Parts | Days | Selection | Search | Downloads | Help

MO: Molekülphysik

MO 21: Molecular Electronics and Energy Transfer

MO 21.5: Talk

Tuesday, March 14, 2006, 12:10–12:25, H12

Towards Dispersion Free Exciton Diffusion: Ultrafast Förster Transfer in Doped Polymer Films — •Stefan Lochbrunner and Martin Schlosser — LS für BioMolekulare Optik, Ludwig-Maximilians-Universität München

In optoelectronic applications of organic thin film systems the absorbed energy is transported by exciton diffusion to the active interface where charge separation occurs. In unordered materials like in most polymers the sites exhibit electronic states with a large energy dispersion and the excitons are trapped at low energy sites. Therefore we propose as active sites chromophores which are incorporated in the polymer matrix but interact only weakly with the polymeric environment.

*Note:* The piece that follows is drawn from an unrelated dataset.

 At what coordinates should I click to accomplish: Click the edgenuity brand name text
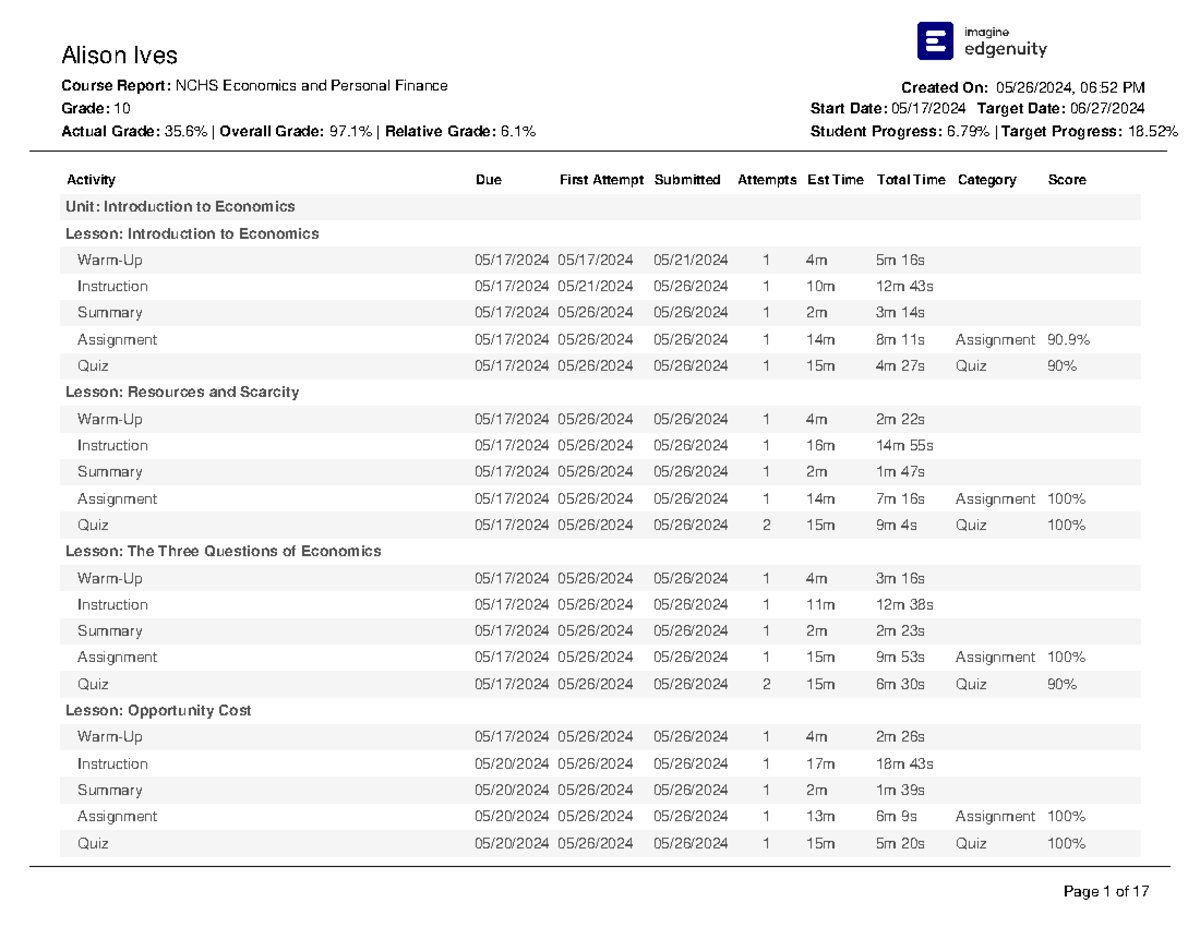point(1005,49)
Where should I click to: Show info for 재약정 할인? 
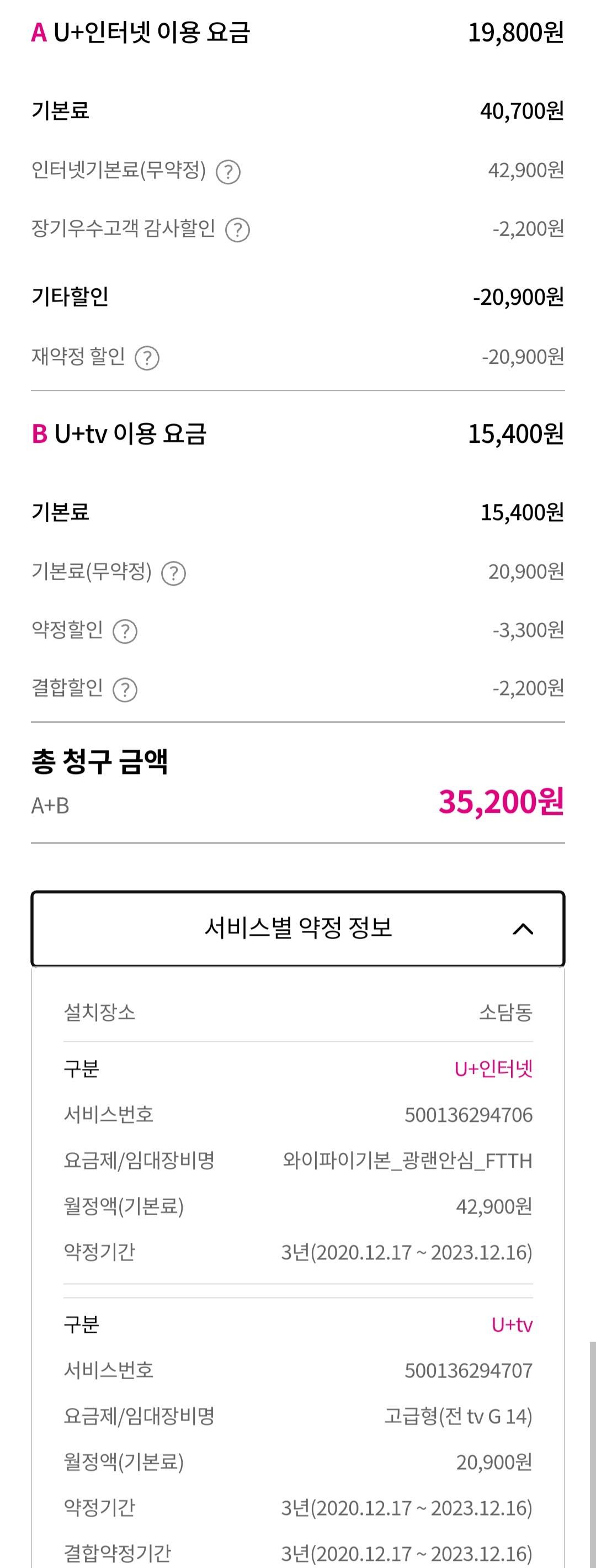[x=147, y=358]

Their electronic states have similar energies and no trapping of the excitons should occur allowing for a dispersion and loss free long range energy transport by Förster transfer between them. To test the approach we performed femtosecond absorption experiments on PMMA films highly doped with perylene bisimide dyes and characterized the energy transfer between the chromophores. We find a stretched exponential time dependence characteristic for Förster energy transfer between immobilized chromophores with a transfer time of 1.5 ps for an average distance of 2.3 nm resulting in a high mobility of the optically generated excitons. We can also collect the energy with high efficiency on dye molecules which exhibit an absorption spectrum that is red shifted compared to the perylene dyes responsible for the exciton diffusion. This opens a design route for artificial light harvesting complexes.